▶ _YOUR TASK_: The response must be the exact lines from the line holding "Screen dimensions: 326x218" through the end of the entries, with no pictures and nothing else.

▶ _MATERIAL TO PROCESS_:
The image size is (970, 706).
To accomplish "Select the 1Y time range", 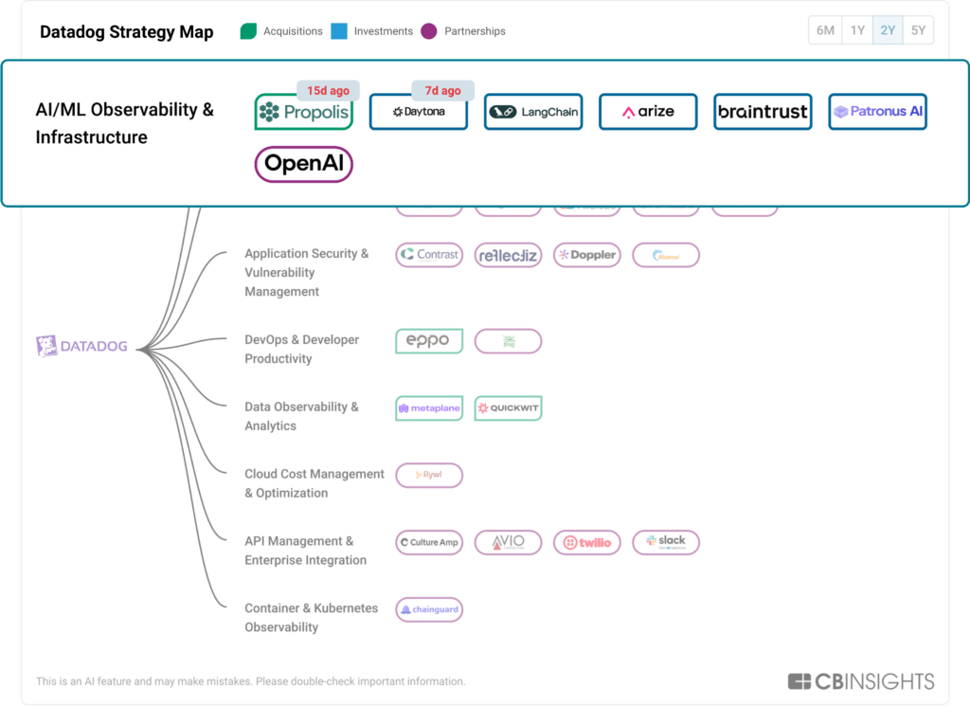I will tap(857, 30).
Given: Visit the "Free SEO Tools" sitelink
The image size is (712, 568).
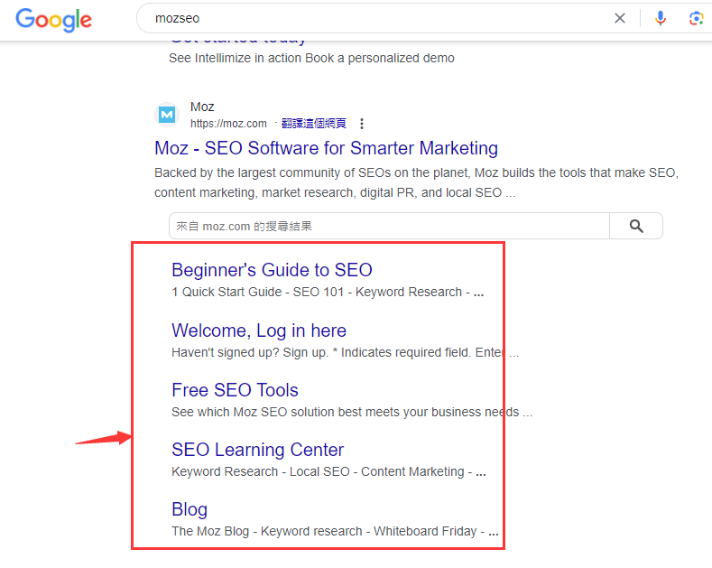Looking at the screenshot, I should [x=235, y=390].
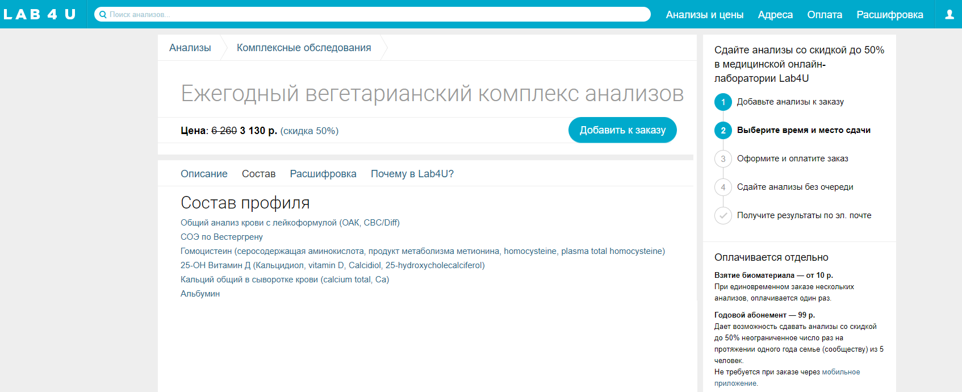962x392 pixels.
Task: Click the step 2 circle icon
Action: pos(723,131)
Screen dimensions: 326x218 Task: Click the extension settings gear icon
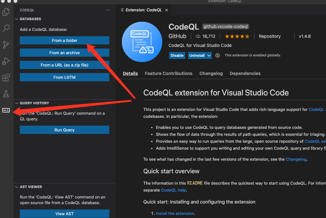217,55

▶ _RESPONSE AREA_:
Screen dimensions: 326x218 Task: Click the extension settings gear icon
217,55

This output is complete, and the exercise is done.